So, a continuation of an earlier question... Dad (91, depression, Parkinson's, living in Mass. while I'm in Michigan) has been in a geriatric psych ward for about 10 days following a hospital visit and increasing bouts of hostility and delusions (eg, strangers living in the house). He was started on Exalon and Seraquel last Wed, and there were apparently a couple of good conversations with my stepmom and stepbrother. I was out there this weekend and visited in person, and spent a nice two hours with him and stepmom. By that evening, he had forgotten completely. Have since had three conversations with him (one Sunday, two today) all along the same lines: "When am I getting out? Why aren't you helping me?" He says no one has seen him today, when the charge nurse tells me he was seen by both the psychiatrist and the social worker this morning. The phone calls are not productive for either him or me (not to mention I do have a 9-5 job which I rather need to keep, given that he has only $10K left in his bank account and no other assets besides his home). I know there is more testing to come as they adjust the meds. What do I do? What can I do?
Rainmom: Good heavens--your experience sounds identical to mine. The slight bit of good news, such as it is, is that my brother and I--both not local--appear now to be taking most of the heat, making it just a bit easier for stepmom. Dare I ask--what is the "different strategy" that manifested?
Since your dad isn't in his right mind, it's not doing either of you any good to have him rant at you over and over again. He won't remember five minutes later, but you will and that's not helping you. This is tough stuff for all of us and you've got it particularly rough. I'm sorry you have to go through this.
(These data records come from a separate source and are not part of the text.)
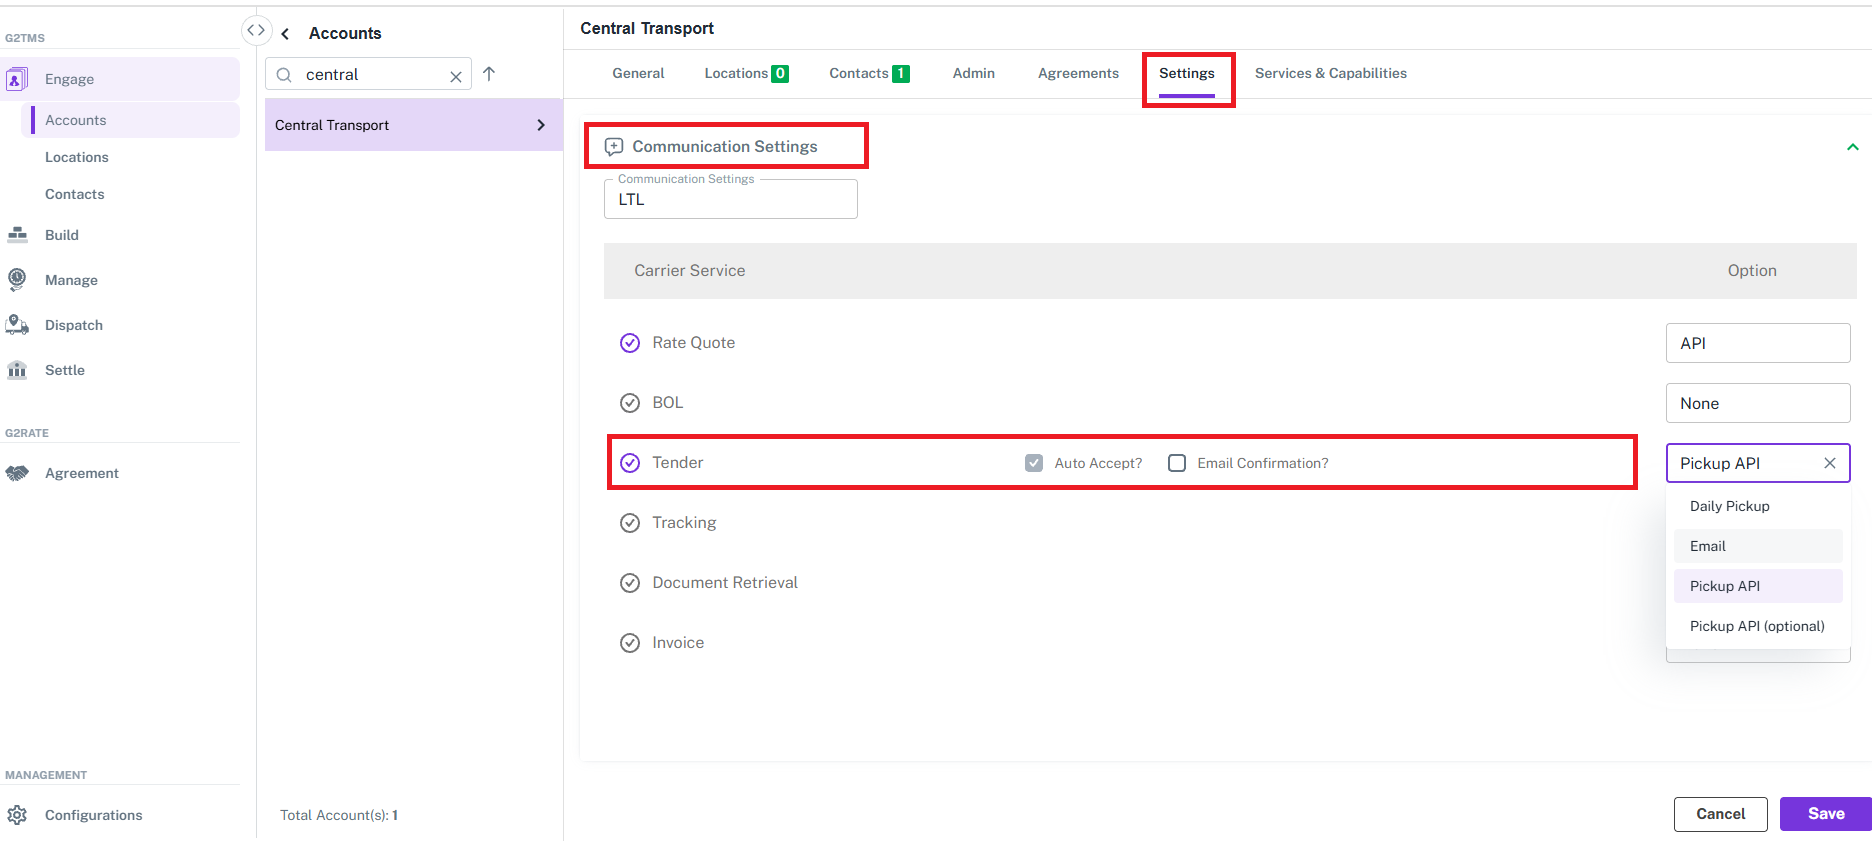Enable the Email Confirmation checkbox
The height and width of the screenshot is (844, 1872).
1177,463
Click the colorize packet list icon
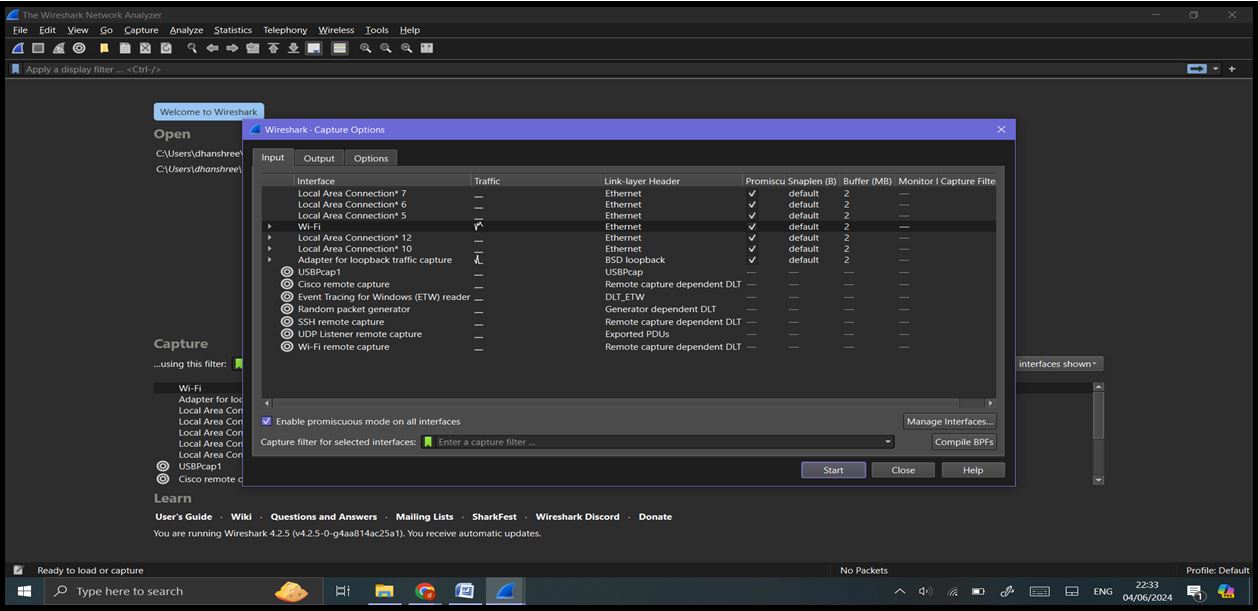This screenshot has width=1258, height=611. (x=340, y=47)
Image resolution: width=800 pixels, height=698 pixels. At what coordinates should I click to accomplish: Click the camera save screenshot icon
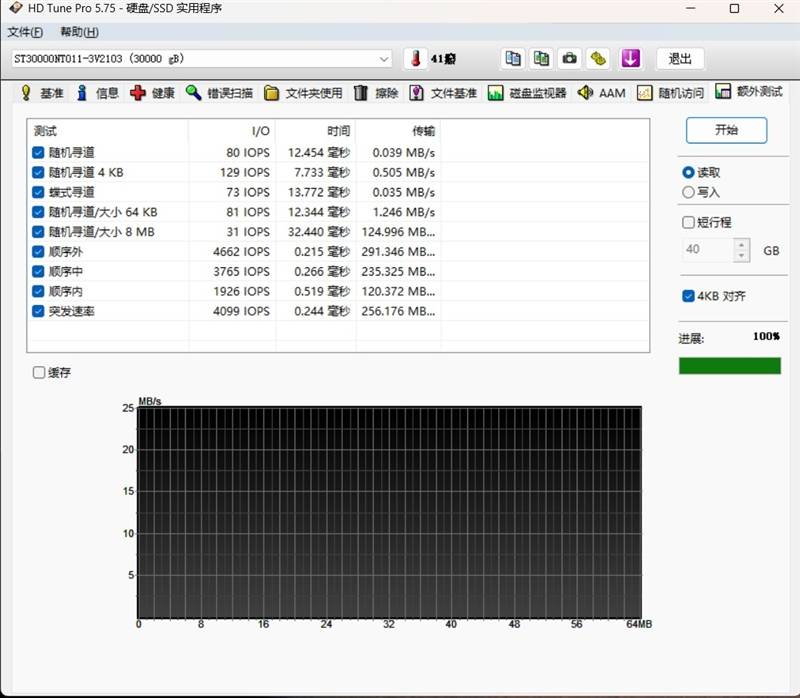pos(570,59)
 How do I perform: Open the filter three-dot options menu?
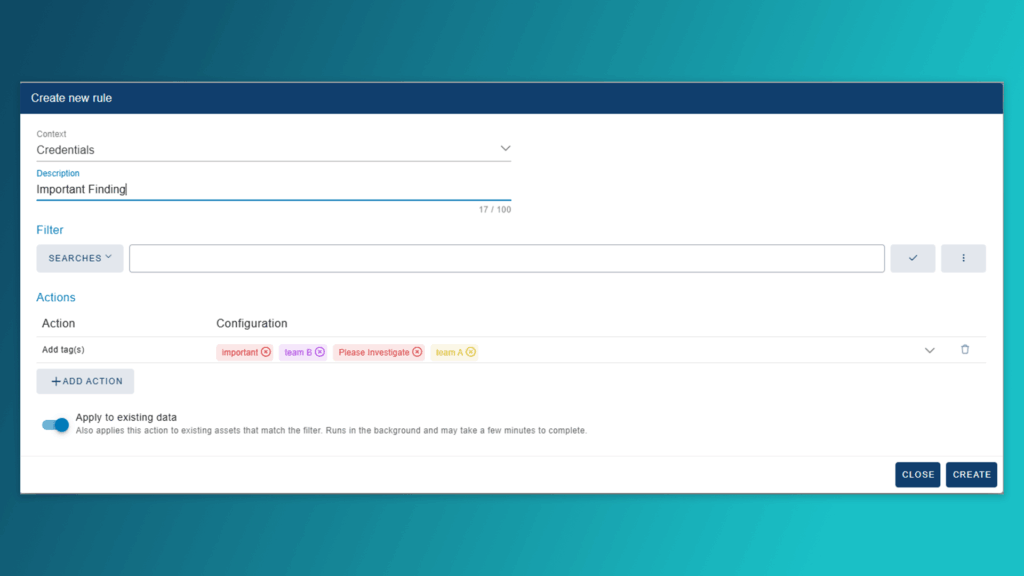click(963, 258)
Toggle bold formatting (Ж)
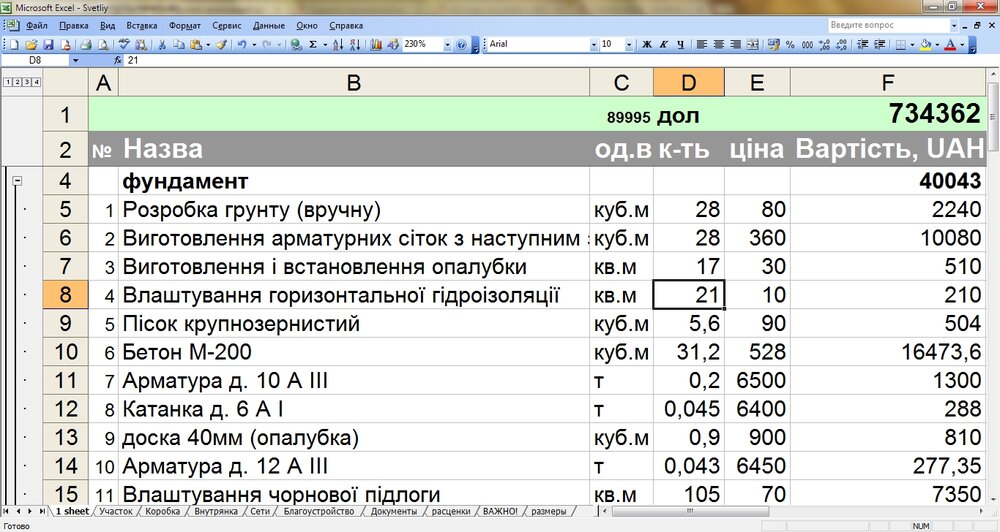Screen dimensions: 1000x532 click(x=646, y=45)
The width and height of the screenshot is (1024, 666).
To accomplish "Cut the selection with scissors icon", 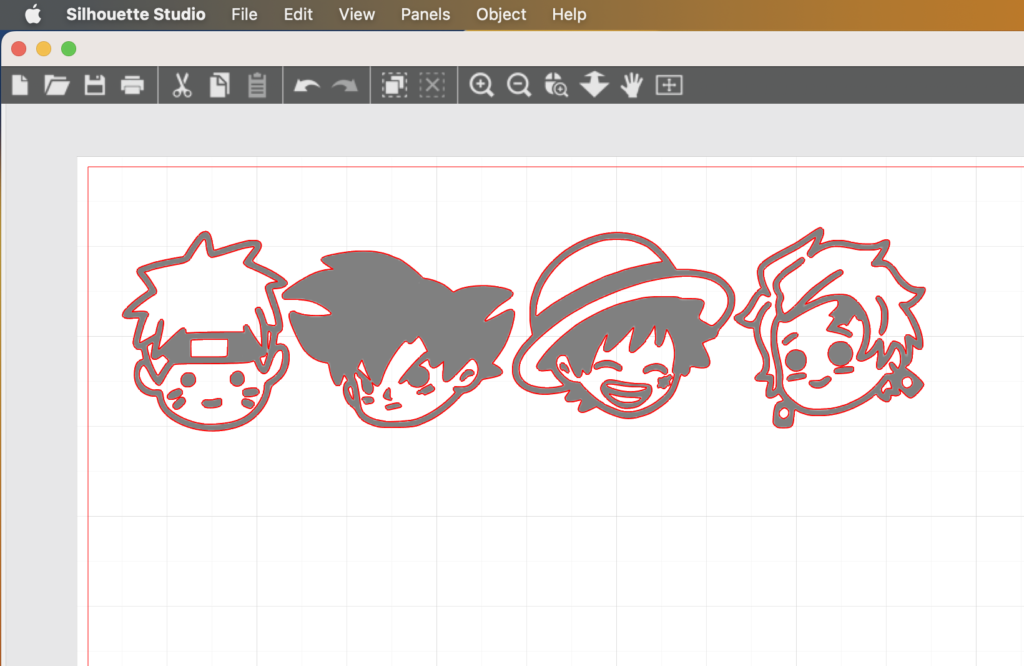I will pyautogui.click(x=182, y=85).
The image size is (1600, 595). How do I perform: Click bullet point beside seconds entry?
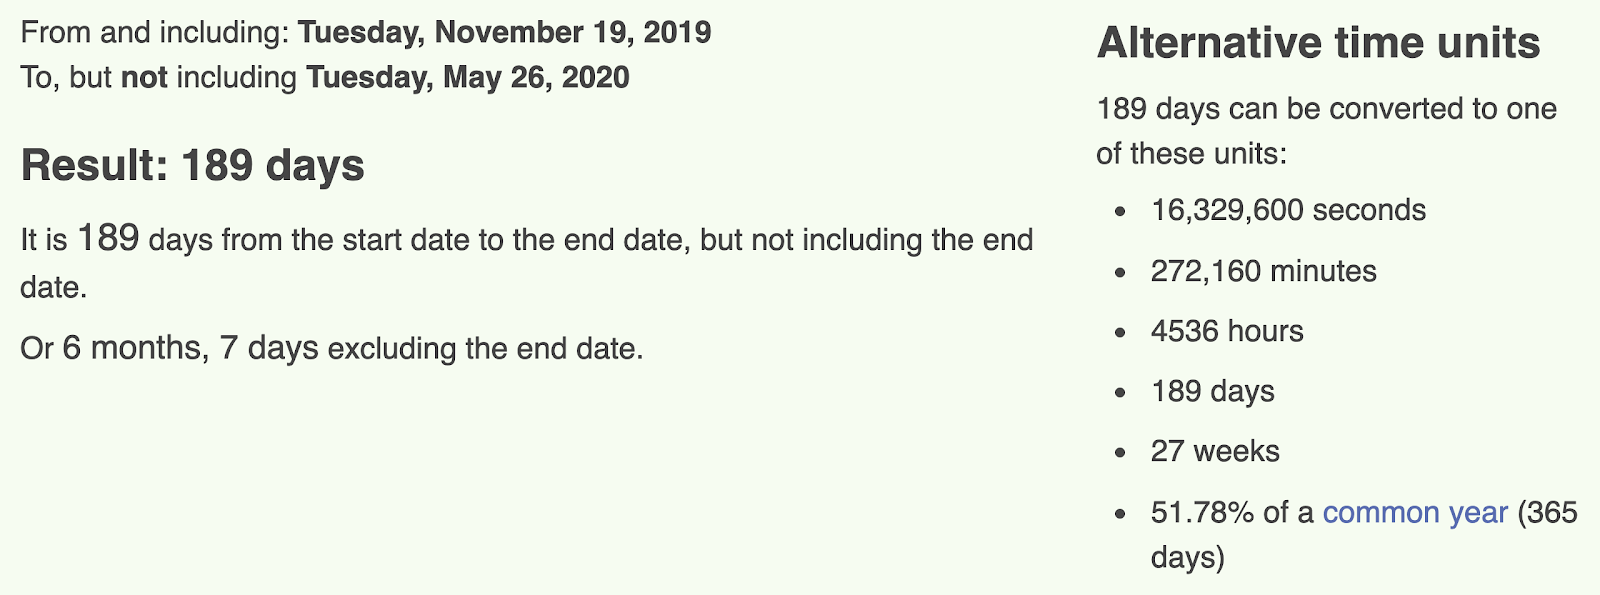pos(1120,212)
You say your dad is in a geriatric psych ward. I would think that they would be able to find a treatment plan for him, but what does the doctor say? I don't know of any way to repair the memory loss.
I think I might hope for the best and call when you feel you are prepared for it. And maybe you can take the lead on the phone call. Stay positive and redirect the comments. He may stop making those comments about leaving eventually.
Know that most family members encounter it, it's not your fault and that he's where he needs to be. People with the conditions that he has often are difficult to treat and happiness may be illusive for them. I'd try to focus on those visits that are positive. Try not to be so hard on yourself.
I am currently trying to figure out if it time related, example Dad seems more confused after dinner... lately I call him just before the first setting of dinner at the senior living facility... we chat for a couple of minutes then Dad is ready to head down the hall.
Sometimes I will call Dad and he had totally forgotten that his caregiver was with him all morning. He will say he had no breakfast or lunch... then I would try to tell him yes he did, with no luck. I know, I shouldn't try to correct someone with memory problems.... I need to learn to play along [it worked with my Mom, it was so much easier doing that with her].